● PROBLEM DETAILS
No picture belongs in the answer, which must hold exactly the lines from the one with "Where should I" through the final line below.

● Stored data

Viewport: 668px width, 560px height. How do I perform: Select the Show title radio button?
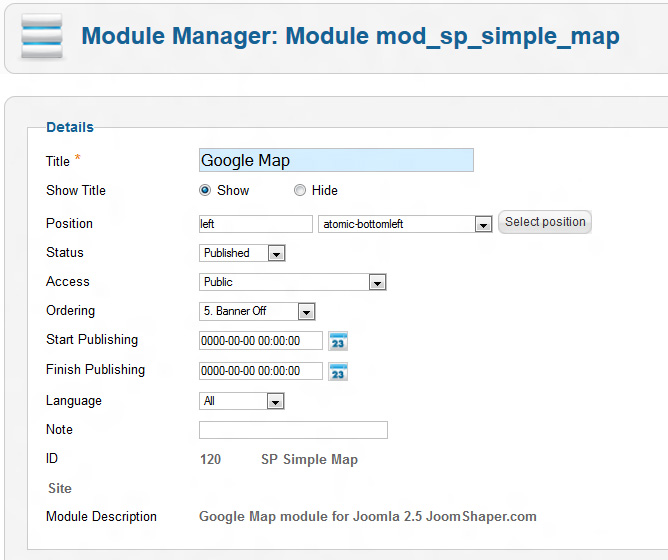coord(205,191)
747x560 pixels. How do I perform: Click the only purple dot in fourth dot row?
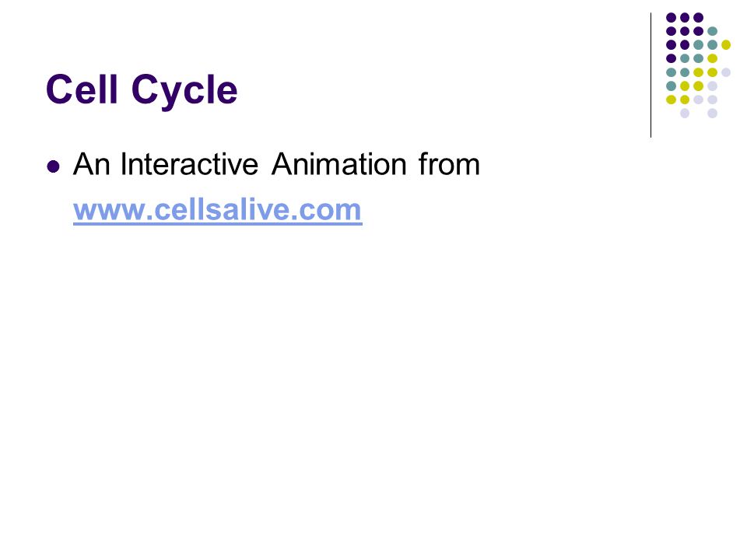pyautogui.click(x=672, y=58)

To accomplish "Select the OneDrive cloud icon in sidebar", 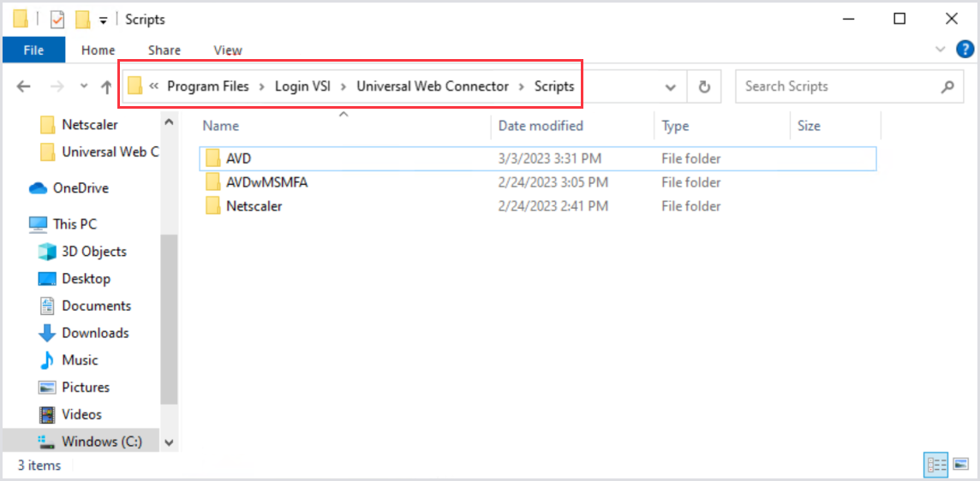I will tap(38, 188).
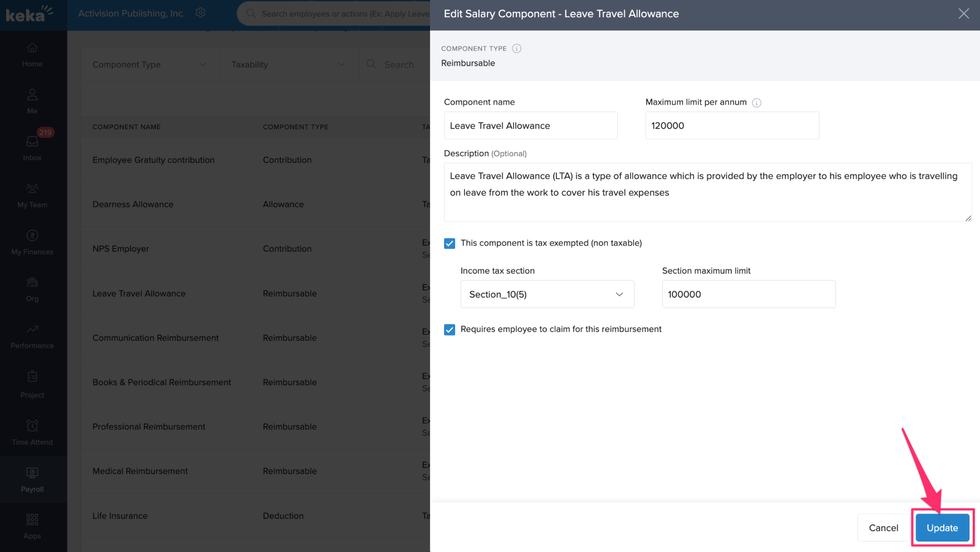This screenshot has height=552, width=980.
Task: Open the Income tax section dropdown
Action: (x=547, y=295)
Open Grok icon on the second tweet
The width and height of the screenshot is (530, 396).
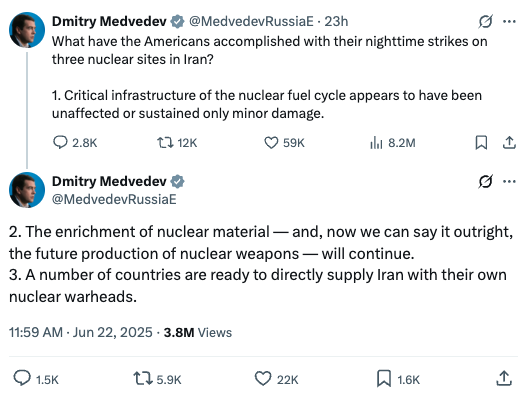coord(485,181)
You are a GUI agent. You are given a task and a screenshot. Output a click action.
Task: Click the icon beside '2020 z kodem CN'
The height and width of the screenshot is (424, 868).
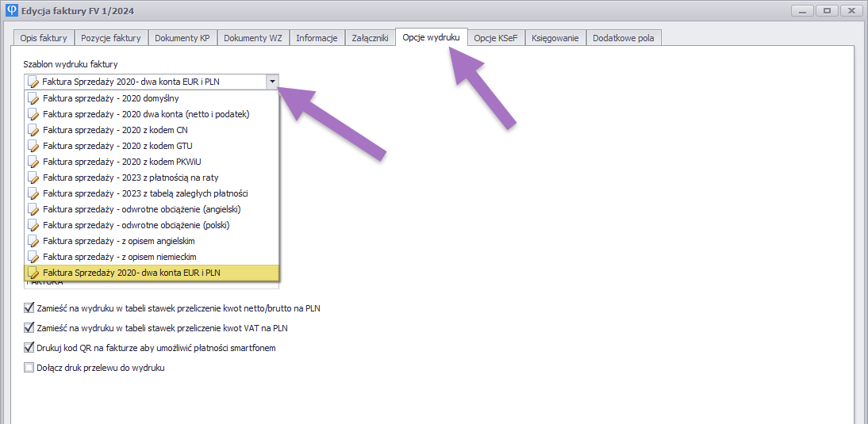pos(33,130)
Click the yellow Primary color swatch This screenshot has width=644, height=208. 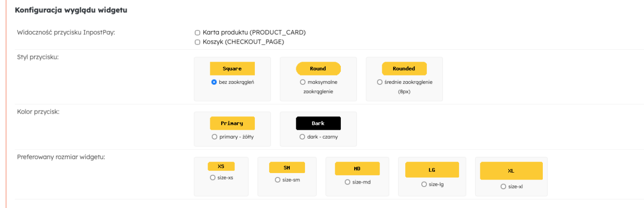tap(232, 123)
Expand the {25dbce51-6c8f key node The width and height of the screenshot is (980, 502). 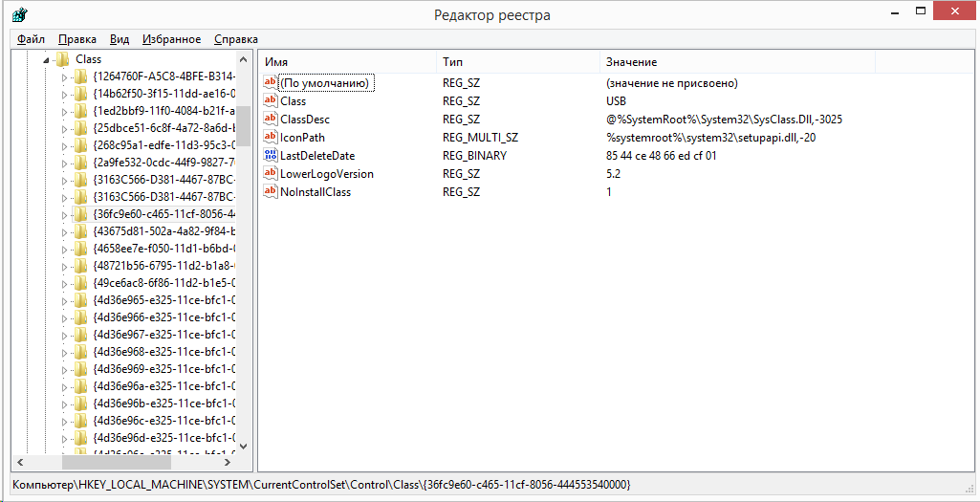click(x=65, y=128)
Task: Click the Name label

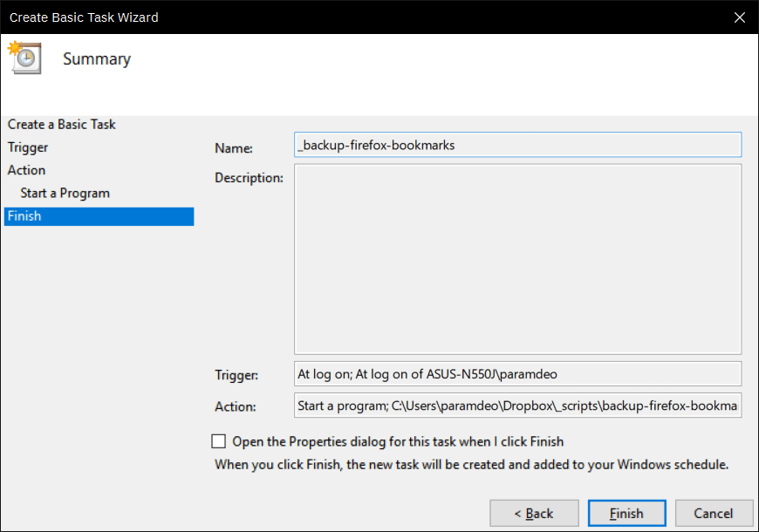Action: click(234, 148)
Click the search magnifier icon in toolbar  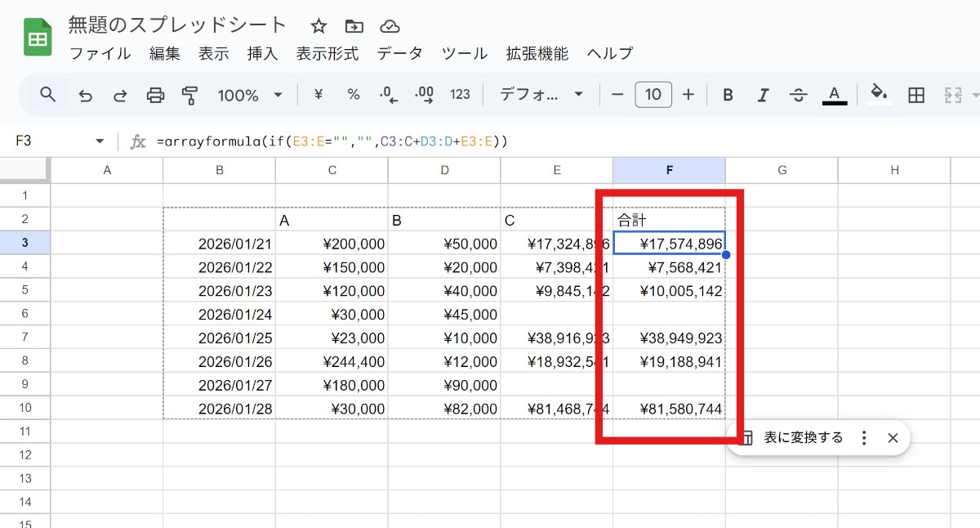tap(48, 95)
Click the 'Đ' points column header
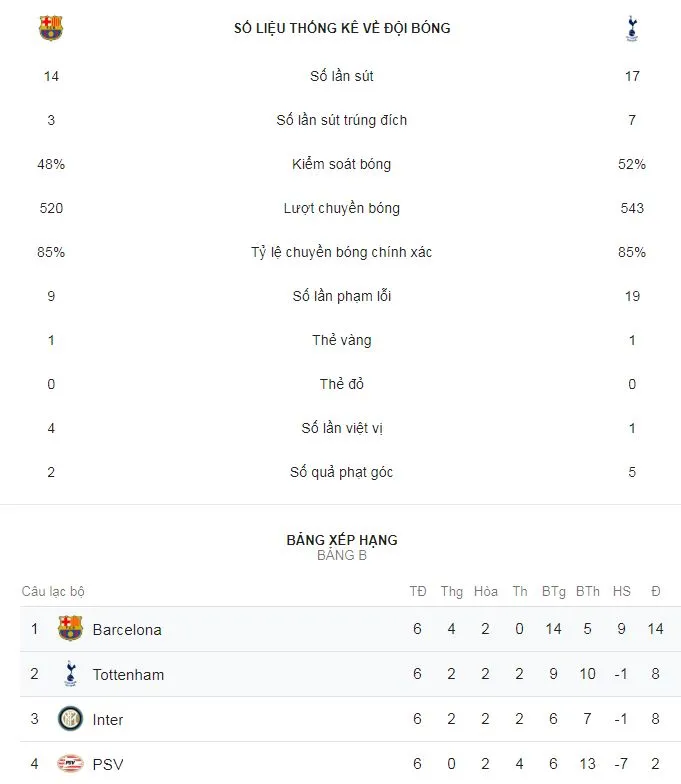The width and height of the screenshot is (681, 784). point(656,592)
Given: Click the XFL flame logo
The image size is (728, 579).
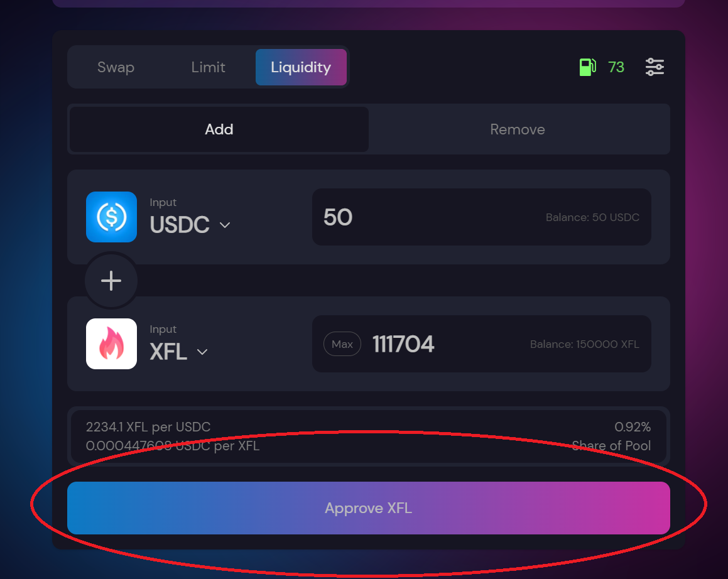Looking at the screenshot, I should click(x=111, y=344).
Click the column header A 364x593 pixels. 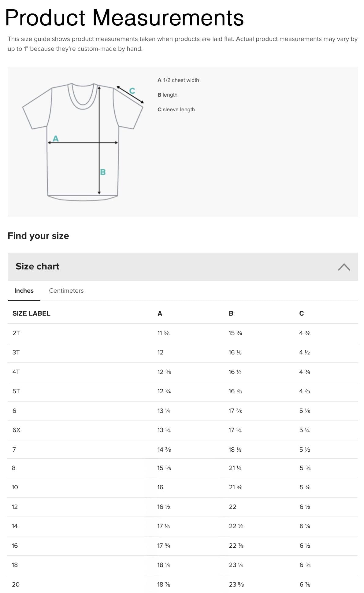pyautogui.click(x=159, y=313)
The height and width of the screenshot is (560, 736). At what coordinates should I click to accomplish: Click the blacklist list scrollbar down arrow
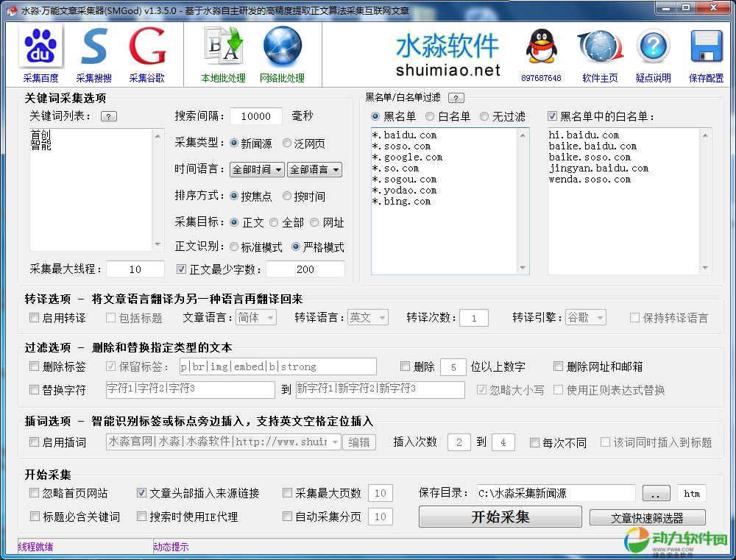(x=523, y=269)
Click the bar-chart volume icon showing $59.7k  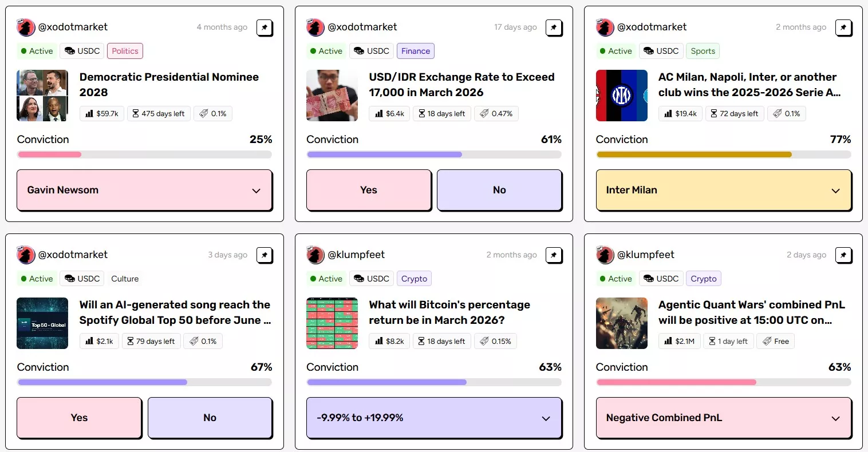click(89, 113)
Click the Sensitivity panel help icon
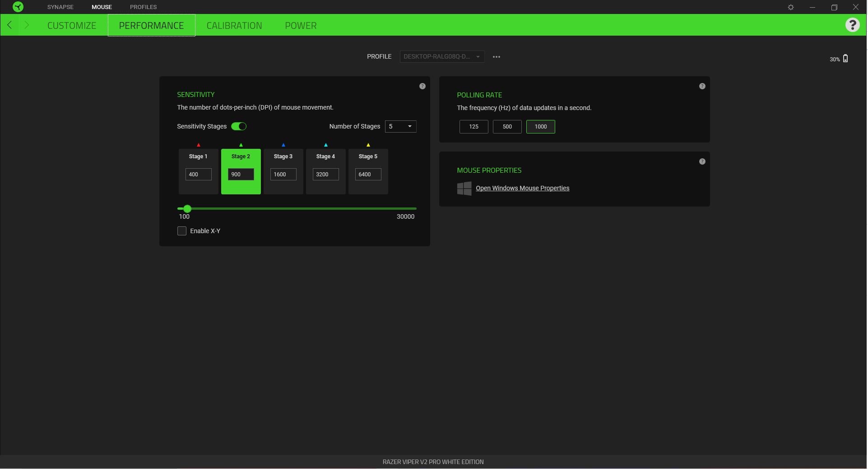Screen dimensions: 868x469 423,86
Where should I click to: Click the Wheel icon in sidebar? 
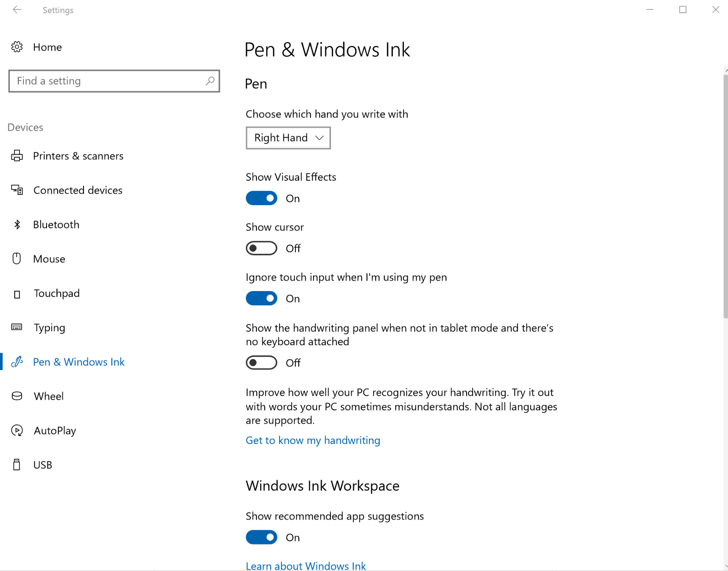[17, 396]
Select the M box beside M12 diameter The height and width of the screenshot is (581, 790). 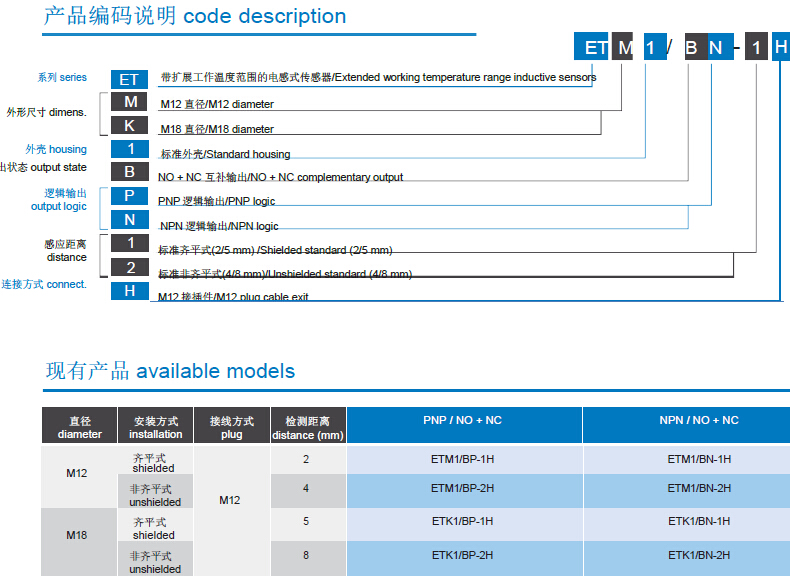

● RESPONSE
Where should I click to: Click the Wheel icon in sidebar? 
[17, 396]
Select the M box beside M12 diameter The height and width of the screenshot is (581, 790). 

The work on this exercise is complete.